Antigen-driven selection of virgin and memory B cells.

This review has summarized the evidence indicating that far more B cells are produced in adult bone marrow than are required to maintain B cell numbers in the periphery. It is shown that most if not all these newly-formed B cells have the potential to become mature peripheral B cells. However, to do this they need to receive an appropriate signal in secondary lymphoid organs. Cells failing to receive such a signal die after a brief period. Two separate situations have been identified which result in recruitment of newly-formed virgin B cells into the peripheral B-cell pool: Following activation by antigen. When the peripheral B-cell pool has been depleted. It is proposed that the first of these signals requires T help and is initiated by antigen presented on interdigitating cells in extrafollicular areas of secondary lymphoid organs. This process seems to be confined to periods immediately following administration of antigen and does not continue in established immune responses to thymus-dependent antigens. It seems probable that continued B cell activation, occurring during long term antibody responses, takes place in the follicles of secondary lymphoid organs and is driven by antigen presented on follicular dendritic cells. Indirect evidence is cited which suggests that somatic mutation in rearranged immunoglobulin V-region genes occurs mainly following B-cell activation in follicles and not during primary B lymphopoiesis. It is suggested that this may involve a hypermutation process which is switched on in activated B cells in germinal centers. Evidence is presented suggesting that plasma cells generated from B cells activated early in immune responses have an average life-span of less than 3 d. However, plasma cells generated in established responses appear to have an average life-span in excess of 20 d.
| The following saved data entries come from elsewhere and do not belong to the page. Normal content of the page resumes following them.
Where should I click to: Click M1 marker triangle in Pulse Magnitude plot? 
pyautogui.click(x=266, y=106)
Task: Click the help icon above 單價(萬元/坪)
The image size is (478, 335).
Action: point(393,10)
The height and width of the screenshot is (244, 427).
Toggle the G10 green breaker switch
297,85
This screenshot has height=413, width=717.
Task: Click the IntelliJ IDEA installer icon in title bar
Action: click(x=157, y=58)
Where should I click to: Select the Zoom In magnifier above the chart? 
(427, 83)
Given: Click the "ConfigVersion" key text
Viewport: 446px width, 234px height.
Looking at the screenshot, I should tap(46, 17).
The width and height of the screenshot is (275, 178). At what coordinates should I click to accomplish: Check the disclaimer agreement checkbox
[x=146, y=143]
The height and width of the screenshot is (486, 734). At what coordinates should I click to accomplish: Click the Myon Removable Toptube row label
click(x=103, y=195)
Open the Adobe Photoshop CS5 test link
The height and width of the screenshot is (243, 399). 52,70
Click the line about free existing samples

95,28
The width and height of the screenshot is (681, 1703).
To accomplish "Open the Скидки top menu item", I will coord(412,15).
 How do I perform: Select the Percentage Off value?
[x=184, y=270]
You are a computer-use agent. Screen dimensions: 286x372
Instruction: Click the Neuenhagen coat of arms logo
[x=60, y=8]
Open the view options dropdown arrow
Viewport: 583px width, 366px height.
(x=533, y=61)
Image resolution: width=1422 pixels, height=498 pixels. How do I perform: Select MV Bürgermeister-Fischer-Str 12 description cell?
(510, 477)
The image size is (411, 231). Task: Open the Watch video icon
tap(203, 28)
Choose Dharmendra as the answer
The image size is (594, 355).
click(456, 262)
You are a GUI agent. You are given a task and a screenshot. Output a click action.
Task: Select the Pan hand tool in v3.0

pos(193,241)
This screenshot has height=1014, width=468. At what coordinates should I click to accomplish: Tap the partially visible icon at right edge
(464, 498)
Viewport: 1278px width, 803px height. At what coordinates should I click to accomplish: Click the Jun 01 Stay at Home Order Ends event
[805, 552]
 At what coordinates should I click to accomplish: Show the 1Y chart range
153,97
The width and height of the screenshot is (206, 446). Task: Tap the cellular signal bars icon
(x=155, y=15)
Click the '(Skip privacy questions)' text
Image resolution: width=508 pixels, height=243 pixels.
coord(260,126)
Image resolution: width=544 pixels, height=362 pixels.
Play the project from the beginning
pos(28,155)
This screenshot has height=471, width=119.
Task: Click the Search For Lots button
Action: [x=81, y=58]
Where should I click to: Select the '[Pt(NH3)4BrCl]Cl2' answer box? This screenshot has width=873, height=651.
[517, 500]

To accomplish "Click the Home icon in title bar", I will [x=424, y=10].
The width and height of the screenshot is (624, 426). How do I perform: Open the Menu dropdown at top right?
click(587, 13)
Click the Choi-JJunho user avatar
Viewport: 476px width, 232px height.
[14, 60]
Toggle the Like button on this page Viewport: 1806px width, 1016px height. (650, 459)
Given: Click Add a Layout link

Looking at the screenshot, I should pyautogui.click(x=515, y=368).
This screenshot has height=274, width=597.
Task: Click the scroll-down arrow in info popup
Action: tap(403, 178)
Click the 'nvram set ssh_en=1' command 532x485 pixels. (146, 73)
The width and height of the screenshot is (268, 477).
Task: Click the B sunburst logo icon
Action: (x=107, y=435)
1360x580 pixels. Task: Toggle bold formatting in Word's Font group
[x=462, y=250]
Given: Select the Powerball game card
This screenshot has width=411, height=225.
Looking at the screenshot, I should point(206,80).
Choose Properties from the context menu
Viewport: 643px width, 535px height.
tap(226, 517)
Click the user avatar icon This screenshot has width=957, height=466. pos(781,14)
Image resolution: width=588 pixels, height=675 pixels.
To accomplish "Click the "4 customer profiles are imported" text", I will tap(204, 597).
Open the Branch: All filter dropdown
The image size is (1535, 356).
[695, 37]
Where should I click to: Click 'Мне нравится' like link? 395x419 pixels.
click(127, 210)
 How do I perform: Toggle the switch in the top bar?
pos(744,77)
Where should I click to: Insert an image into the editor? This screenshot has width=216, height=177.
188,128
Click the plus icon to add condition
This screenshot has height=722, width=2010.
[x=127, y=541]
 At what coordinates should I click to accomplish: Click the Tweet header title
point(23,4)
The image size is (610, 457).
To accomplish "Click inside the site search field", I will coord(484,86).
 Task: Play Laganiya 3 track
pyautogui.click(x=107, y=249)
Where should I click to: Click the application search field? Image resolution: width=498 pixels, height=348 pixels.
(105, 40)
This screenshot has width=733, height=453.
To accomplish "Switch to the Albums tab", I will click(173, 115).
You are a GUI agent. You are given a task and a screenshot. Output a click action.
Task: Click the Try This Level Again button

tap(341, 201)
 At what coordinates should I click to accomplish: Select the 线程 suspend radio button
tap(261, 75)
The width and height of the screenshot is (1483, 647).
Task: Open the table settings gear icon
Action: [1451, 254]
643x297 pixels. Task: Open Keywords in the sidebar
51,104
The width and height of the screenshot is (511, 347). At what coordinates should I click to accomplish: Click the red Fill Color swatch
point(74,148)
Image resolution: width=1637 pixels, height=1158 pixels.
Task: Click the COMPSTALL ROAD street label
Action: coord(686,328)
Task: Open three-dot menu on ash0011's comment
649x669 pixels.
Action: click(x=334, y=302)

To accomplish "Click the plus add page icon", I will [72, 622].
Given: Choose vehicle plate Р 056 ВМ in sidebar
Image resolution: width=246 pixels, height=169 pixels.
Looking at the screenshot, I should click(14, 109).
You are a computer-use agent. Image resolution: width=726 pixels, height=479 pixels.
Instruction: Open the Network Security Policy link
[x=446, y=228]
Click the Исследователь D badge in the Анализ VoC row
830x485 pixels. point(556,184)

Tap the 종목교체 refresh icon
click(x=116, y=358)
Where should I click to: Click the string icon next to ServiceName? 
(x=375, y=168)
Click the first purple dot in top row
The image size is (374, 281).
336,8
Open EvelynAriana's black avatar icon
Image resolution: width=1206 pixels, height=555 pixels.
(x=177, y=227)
Later sections in the review consider how B-cell recruitment in thymus-independent antibody responses differs markedly from recruitment during thymus-dependent responses. The possible role of splenic marginal zone B cells in some thymus-independent antibody responses is discussed and the evidence indicating that SIgM + ve, IgD-ve marginal zone B cells develop as a distinct population from recirculating SIgM + ve, IgD + ve B cells is summarized.